Denn entgegen der Behauptung des Moderators beim Spiel am Freitag ist Fußball noch lange nicht „mitten in der Gesellschaft angekommen“. Im Profifußball haben sich weltweit nur 7 Männer öffentlich als schwul geoutet. Das pinke Nationaltrikot war für viele Fans kaum zu verkraften, dass Mittelfeldspieler Robert Andrich am Freitag mit pinken Haaren zum Spiel erschien, ein Affront. Beispielhaft die Reaktion des Ex-Torwarts Jens Lehmann, der im Fernsehen als „Experte“ fungiert: „Vielleicht fühlt er sich heute ja auch als Frau oder so.“ Für eine deutsche Nationalmannschaft, die ja die „Elite“ repräsentiere, sei das für seinen Geschmack „ein bisschen zu viel“.

Von solchen Aussagen lassen sich die Zu­schaue­r*in­nen im Poststadion nicht irritieren. Es ist kurz vor Anpfiff, während auf der Fanmeile Schweiß, Bier (und rechtsextreme Grüße) den Ton angeben, herrscht hier Kaffeeklatsch-Stimmung: Es wird freudig geschnattert, Chips und selbst gebackene Pizzarollen ausgetauscht, von Anspannung keine Spur. Der Müll wird fein säuberlich getrennt, das Awareness-Team sorgt dafür, dass sogar vereinzelte provozierende „Vamos España!“-Rufe lächelnd hingenommen werden. „Ist wie Picknick, und nebenbei läuft ein Spiel“, sagt ein Besucher.
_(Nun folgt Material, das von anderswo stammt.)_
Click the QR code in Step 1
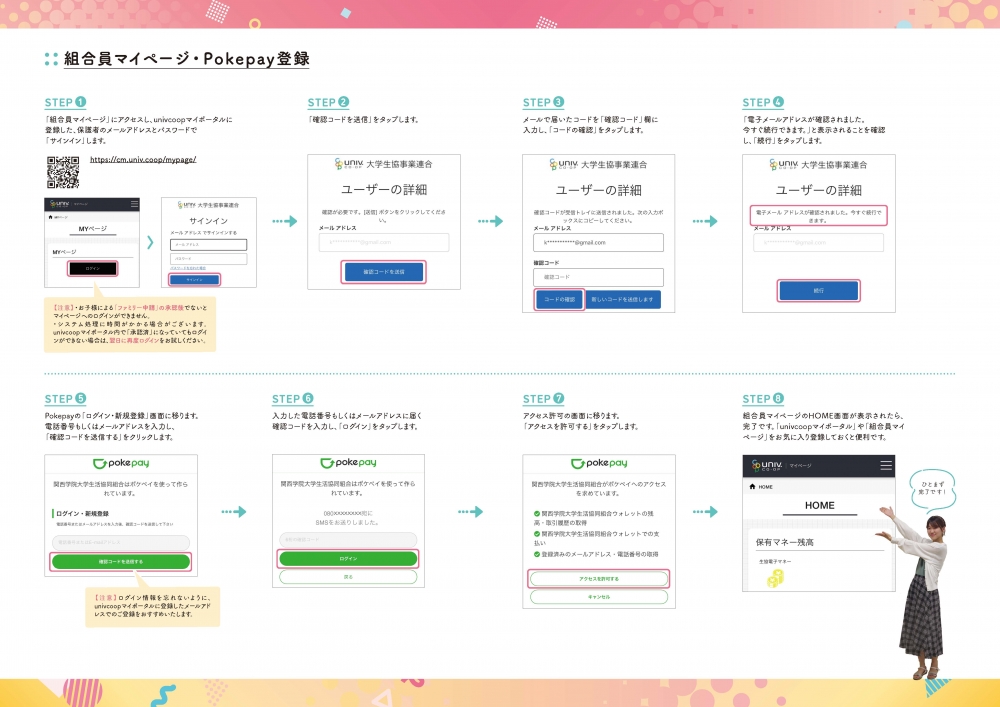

Dabei geht es um viel: Deutschland ist schon seit acht Jahren nicht mehr ins Viertelfinale einer EM gerückt, ein Pflichtspiel gegen Spanien gewann „die Mannschaft“ zuletzt vor 36 Jahren. Um mitzufiebern, haben sich auf der Fanmeile 70.000 Menschen versammelt, beim drittgrößten Public Viewing im Poststadion 1.500 – Maximalkapazität und bislang Rekord, so Drouin. Rasch ist Einlassstopp, Drouin wertet es als „vollen Erfolg“.

Gegen Ende kommt noch mal richtig Stimmung auf. Sprechchöre, Trommeln und Gesänge erfüllen die Tribüne. Just als die Sonne sich durch die Wolkendecke über dem Stadion kämpft, die Erlösung: das Ausgleichstor von Florian Wirtz. Nur um kurze Zeit später das vernichtende 2:1 der Spanier mit ansehen zu müssen. Manche Dinge sind bei allen Public Viewings gleich: Die Enttäuschung ist bitter.